Are protein bars good for you?
Protein is an essential macronutrient which is required by the body for a large number of functions. It builds and repairs muscle tissue, supports the health of your skin & nails, keeps you feeling full and protects enzyme functions.
It also helps with weight management; studies such as this have found that increasing protein intake reduces the total number of calories consumed per day.
Protein can be obtained from a large number of foods including eggs, beans, legumes, fish and meat. Whilst there is no doubt that these protein sources are great, many of them need to be cooked before they can be eaten and this might prove to be an inconvenience at times.
This is where protein bars come in handy. Not only do they taste great, they can also be eaten right after working out without any preparation. It is much more convenient to carry a protein bar to the gym than it is an egg sandwich.
But are they good for you?
It depends. Due to the large variety of bars available, some will definitely do your body more good than others. Protein bars come in a multitude of flavours and the amount of protein will vary from brand to brand; the average amount tends to be roughly 20 grams. This is a fairly significant amount and equates to the protein content found in 3 large eggs.

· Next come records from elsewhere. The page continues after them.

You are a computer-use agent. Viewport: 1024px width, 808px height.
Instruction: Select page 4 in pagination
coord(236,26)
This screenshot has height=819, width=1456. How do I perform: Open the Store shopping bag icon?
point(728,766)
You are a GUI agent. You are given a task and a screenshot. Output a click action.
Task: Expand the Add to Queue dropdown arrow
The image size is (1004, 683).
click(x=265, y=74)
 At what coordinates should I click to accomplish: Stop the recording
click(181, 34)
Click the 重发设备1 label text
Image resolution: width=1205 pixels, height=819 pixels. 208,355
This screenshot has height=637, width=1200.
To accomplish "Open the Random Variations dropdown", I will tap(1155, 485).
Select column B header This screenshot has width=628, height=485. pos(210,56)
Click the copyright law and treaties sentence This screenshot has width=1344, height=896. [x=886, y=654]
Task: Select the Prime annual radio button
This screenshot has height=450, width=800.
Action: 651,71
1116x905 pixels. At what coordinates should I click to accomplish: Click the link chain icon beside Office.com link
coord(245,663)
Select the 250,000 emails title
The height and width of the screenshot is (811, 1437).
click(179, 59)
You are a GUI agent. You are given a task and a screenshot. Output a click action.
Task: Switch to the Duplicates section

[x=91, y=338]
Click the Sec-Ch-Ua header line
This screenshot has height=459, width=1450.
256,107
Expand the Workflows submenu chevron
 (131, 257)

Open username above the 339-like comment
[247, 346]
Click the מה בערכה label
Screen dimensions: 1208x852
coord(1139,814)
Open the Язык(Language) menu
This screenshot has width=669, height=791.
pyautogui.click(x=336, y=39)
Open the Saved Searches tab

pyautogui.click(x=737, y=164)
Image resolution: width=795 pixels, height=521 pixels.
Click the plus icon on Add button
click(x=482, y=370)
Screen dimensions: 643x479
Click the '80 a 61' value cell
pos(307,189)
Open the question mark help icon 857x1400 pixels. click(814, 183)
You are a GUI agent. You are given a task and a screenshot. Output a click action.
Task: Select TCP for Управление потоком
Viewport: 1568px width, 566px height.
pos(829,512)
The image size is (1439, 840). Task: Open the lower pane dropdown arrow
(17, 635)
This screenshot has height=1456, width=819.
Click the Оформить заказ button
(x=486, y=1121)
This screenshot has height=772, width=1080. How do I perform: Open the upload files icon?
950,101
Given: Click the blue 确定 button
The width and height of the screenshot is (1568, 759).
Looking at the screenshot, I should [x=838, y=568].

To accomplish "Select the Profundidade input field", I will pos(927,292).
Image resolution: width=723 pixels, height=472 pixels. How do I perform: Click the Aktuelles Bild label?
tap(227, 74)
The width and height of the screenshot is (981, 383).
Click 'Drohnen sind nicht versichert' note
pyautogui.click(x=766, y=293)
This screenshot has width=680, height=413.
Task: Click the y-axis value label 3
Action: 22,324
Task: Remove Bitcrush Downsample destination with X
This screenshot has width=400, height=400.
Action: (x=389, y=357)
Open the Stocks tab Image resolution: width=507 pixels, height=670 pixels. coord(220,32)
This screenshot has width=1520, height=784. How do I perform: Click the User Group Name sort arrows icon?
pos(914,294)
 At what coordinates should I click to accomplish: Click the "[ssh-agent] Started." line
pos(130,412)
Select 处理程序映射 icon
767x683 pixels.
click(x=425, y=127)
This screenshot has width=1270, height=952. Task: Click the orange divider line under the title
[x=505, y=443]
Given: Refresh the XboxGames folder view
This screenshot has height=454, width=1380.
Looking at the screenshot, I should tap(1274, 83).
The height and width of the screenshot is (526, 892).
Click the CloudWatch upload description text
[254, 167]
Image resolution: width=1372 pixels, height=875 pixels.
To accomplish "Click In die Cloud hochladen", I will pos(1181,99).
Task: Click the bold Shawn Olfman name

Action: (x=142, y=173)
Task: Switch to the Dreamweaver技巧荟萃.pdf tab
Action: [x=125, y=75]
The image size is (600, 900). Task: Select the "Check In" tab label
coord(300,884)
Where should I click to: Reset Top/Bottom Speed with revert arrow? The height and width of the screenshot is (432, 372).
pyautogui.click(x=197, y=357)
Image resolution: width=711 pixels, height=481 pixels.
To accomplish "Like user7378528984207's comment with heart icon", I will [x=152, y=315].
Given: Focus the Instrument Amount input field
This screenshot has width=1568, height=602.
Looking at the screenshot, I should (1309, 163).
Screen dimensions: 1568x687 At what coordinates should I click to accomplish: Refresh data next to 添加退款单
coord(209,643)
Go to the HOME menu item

The type of protein used to make these bars also varies:
The first and most common is whey, and is obtained from milk. Whey is a complete protein source, which means that it is a source of all 9 essential amino acids. These are the ones that the body cannot produce on its own and therefore need to be obtained from the diet. Whey is very digestible and is absorbed by the gut quickly.
Whey is a rich source of leucine, an amino acid that promotes muscle growth. Studies have also shown that whey protein might be able to assist with lowering blood pressure, moderating blood sugar, reducing inflammation and enhancing the body’s antioxidant defenses. Most people can tolerate whey very well, but if you are lactose intolerant it could lead to gas, bloating and cramps.
The second type of protein that is used is soy protein, which is obtained from the soybean and is used in manufacturing a large number of food products. Soy is a highly controversial food, being considered a superfood by some and a health hazard by others.
On the positive side, some studies have found that soy consumption might be able to lower total and LDL cholesterol and observational studies have shown that it could reduce the risk of prostate cancer in old age. Additionally, soy provides respectable amounts of various vitamins & minerals, including potassium, iron, vitamin B-6 and magnesium.
Unfortunately soy also contains substances called isoflavones, which can activate estrogen receptors in the body. Soy may also interfere with thyroid function, although there isn’t enough evidence to conclude that it contributes to hypothroidism.
This study compared soy and whey protein bars and found that both promoted exercise induced lean body mass gain. However due to the controversial nature of soy, I would personally opt for whey protein based bars.
Finally, some bars contain rice, hemp or pea protein. These are all great options, although they usually don’t taste as great as whey protein based bars and therefore may not be as appealing. Bars made from these ingredients also tend to contain less protein. However they are an ideal choice for vegans.
Certain bars also come fortified with vitamins & minerals. Additionally, bars that are gluten free, kosher and vegetarian are all available.
Provided you choose the correct type, protein bars can definitely be part of an otherwise healthy diet. Here is what you should look for when making your choice:
- Protein and carbohydrate content – some bars contain as little as 5 grams of protein whereas others have as much as 30 grams. You should opt for a bar that has at least 15 – 20 grams at minimum. The protein to carb ratio is also important. Carbohydrates come in handy after exercise as they replenish glycogen stores, but a bar that contains 90% carbs and 10% protein isn’t the best option. Opt for a bar that has at least an equal amount of carbs and protein.
- Total calories – like protein content, the number of calories will vary greatly from bar to bar. Certain bars will have as little as 70 calories, whilst others might have more than 400. The bar that you choose will depend on your overall goals. Most people are trying to lose weight, are on calorie restricted diets and should therefore opt for bars that have fewer calories. On the other hand, if you are trying to gain weight, choose a bar that has more calories, provided a significant amount of it comes protein.
- Added ingredients – protein on its own tastes pretty bad, which is why other ingredients are combined with it to make the bars more palatable. You should therefore keep an eye on these added ingredients and watch out for bars with large amounts of sugar. Excessive sugar consumption brings with it many health issues; it overloads the liver, can cause insulin resistance & cancer and contributes to weight gain. Opt for bars that have little added sugar and more natural ingredients such as almonds and chia seeds.
Finding the perfect bar might not be possible, so if you want, you can make your own protein bars at home. That way, you get to decide exactly what goes in them.
This recipe makes use of oats, whey protein, dried cranberries, organic peanut butter, honey, almond milk, slivered almonds, dark chocolate, cinnamon, vanilla extract and apple sauce. I have made these bars and definitely recommend them. You can find similar recipes online and can tweak them to suit your requirements.
Protein bars can be good for you, so long as you choose the right type. Opt for bars that have a high protein to carb ratio and low amounts of sugar. Alternatively, make your own bars at home.